Yesterday I mentioned a study published in
Pediatrics which claimed that childhood asthma rates fell after the English smoking ban was introduced in 2007. The study concludes:
The implementation of smoke-free legislation in England was associated with an immediate 8.9% reduction in hospitalizations for asthma along with a decrease of 3.4% per year.
The lead author is listed as Christopher Millett, an Australian social scientist who has worked in "obesity prevention" and assists Stanton Glantz's campaign to get smoking out of the movies. Glantz himself—founder of Americans for Nonsmokers' Rights and a veteran campaigner for smoking bans—is a co-author and the study should be seen as another entry in
Glantz's unenviable canon of junk science.
First, it is necessary to understand a few things about asthma. Although many people intuitively believe that there is a close relationship between smoking and asthma, this is not borne out by empirical evidence. As
the BMJ noted in 2005:
A broad consensus exists that in most Western countries the prevalence of asthma increased over the last four decades of the 20th century.
Rates in England and Wales are shown here:
This huge rise in asthma rates is totally inconsistent with the belief that smoking causes or exacerbates asthma, since we all know what happened to
smoking rates in the last four decades of the 20th century.
Asthma rates go up and down quite inexplicably. After rising at an astonishing rate for years, there was a large drop in childhood asthma cases in the UK from the early 1990s until 2001, since when rates have stayed fairly flat. The reasons for this are not known, as the BMJ article says:
While theories abound, we must admit that neither the rise nor the recent flattening or fall in the prevalence of asthma can be explained on the basis of current knowledge. Any single explanation would need to account for both the rise and fall of the prevalence of asthma. A substantial change in prevalence would require a large change in an important risk factor to which a large proportion of the population was exposed. Various explanations have been proposed to explain trends and geographical variations in asthma, including air pollution, tobacco smoke, aeroallergens, diet, and infections in early life, but none has been shown by epidemiological studies to fit the above requirements.
In Canada, the number of children with asthma rose in the 1990s, but the number of childhood asthma
attacks fell.
Childhood admissions for asthma in Australia fell in the 1990s but rose in the 2000s, at a time when smoking bans were introduced (see below). Adult admissions continued to fall, however.
In
America, rates of asthma—including childhood asthma—have been flat or rising slightly since 2001. And in the Netherlands there was a huge increase in childhood asthma prevalence in the 1980s and 1990s which ended around 1995.
○ ○ ○ ○
■ **REQUIREMENT**
Copy the passage on asthma rates and the English smoking ban word for word, starting at "In Canada, the" and ending at "ended around 1995.". These items were drawn from a separate source.

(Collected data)
○ ○ ○ ○
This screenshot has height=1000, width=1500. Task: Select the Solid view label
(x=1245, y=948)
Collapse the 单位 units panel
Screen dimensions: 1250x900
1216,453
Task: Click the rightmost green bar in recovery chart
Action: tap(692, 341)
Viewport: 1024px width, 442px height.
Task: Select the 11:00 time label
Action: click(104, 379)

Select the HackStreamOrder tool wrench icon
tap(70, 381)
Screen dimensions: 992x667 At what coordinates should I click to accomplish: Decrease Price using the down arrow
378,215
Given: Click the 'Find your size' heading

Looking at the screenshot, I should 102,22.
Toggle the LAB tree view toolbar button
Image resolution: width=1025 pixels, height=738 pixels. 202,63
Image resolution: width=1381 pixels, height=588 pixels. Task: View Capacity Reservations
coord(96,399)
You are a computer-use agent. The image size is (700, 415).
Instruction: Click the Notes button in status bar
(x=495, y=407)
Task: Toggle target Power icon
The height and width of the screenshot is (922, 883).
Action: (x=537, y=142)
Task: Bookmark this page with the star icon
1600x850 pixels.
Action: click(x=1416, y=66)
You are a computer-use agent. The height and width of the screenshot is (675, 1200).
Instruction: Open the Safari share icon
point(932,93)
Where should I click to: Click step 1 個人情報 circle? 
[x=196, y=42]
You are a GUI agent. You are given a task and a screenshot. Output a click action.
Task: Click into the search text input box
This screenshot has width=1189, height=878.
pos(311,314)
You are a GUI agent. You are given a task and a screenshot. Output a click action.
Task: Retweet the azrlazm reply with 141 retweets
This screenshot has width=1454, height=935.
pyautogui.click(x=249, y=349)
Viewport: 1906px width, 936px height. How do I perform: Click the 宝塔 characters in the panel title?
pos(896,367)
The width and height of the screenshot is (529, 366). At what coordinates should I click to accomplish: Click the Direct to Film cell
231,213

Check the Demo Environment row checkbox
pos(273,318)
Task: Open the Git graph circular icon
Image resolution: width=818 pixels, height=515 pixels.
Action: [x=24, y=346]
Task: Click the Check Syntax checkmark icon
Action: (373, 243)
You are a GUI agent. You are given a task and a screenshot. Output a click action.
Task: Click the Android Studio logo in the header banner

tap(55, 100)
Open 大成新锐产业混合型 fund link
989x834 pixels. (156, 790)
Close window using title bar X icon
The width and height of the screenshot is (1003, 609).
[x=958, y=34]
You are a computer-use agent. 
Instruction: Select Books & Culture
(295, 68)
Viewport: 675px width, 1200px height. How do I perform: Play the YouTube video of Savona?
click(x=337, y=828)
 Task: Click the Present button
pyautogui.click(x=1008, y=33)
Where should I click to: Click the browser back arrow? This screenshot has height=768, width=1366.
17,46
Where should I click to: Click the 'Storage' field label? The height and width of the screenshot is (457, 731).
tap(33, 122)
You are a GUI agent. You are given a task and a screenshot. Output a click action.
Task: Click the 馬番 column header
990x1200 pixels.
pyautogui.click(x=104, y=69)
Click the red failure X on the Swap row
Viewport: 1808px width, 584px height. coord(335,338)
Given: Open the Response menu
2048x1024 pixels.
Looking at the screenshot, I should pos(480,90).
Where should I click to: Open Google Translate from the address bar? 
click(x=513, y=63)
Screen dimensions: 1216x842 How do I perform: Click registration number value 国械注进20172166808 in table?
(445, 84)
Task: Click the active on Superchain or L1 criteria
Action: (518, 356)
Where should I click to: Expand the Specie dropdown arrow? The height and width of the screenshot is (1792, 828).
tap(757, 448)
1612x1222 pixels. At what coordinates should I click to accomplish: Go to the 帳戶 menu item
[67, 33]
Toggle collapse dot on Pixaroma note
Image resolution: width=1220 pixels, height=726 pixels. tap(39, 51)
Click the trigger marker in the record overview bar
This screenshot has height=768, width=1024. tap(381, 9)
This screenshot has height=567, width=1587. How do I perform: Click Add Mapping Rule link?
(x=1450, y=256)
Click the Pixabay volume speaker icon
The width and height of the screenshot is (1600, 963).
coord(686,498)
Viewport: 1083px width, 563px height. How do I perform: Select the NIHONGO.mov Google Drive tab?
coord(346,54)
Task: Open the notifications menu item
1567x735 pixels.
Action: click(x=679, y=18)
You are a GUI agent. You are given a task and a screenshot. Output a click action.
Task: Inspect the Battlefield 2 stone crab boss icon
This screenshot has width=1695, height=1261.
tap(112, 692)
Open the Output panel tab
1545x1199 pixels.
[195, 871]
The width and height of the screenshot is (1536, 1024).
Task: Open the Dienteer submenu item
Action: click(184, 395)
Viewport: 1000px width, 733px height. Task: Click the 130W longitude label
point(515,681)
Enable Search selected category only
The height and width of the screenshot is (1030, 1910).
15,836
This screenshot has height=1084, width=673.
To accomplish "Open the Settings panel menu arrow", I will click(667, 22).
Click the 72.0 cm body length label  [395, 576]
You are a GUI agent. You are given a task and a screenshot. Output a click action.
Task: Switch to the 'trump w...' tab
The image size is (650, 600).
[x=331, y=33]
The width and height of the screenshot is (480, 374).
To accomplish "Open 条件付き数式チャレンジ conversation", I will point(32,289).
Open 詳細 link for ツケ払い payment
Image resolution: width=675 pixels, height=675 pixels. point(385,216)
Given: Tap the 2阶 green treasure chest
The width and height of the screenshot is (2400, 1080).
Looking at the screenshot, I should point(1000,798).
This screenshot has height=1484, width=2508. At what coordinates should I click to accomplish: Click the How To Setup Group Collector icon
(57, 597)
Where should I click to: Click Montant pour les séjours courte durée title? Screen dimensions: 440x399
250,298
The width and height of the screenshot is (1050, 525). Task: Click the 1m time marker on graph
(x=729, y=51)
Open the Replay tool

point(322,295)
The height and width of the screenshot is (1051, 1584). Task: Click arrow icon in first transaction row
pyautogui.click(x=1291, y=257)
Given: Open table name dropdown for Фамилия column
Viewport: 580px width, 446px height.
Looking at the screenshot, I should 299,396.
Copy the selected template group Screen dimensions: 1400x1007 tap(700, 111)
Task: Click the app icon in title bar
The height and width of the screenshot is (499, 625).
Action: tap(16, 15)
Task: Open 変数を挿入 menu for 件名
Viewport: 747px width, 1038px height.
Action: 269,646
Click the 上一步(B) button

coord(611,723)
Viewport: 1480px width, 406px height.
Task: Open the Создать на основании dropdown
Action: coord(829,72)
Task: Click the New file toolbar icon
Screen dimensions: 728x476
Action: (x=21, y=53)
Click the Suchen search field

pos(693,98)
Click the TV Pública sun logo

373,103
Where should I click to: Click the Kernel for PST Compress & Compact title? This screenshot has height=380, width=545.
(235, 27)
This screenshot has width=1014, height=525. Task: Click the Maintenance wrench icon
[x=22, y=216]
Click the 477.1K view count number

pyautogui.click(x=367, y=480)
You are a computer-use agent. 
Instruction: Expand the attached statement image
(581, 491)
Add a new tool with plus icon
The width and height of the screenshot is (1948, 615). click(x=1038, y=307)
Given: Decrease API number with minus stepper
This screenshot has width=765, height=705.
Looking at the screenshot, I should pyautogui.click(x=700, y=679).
○ ○ ○ ○
■ **TASK RESULT**
In Canada, the number of children with asthma rose in the 1990s, but the number of childhood asthma
attacks fell.
Childhood admissions for asthma in Australia fell in the 1990s but rose in the 2000s, at a time when smoking bans were introduced (see below). Adult admissions continued to fall, however.
In
America, rates of asthma—including childhood asthma—have been flat or rising slightly since 2001. And in the Netherlands there was a huge increase in childhood asthma prevalence in the 1980s and 1990s which ended around 1995.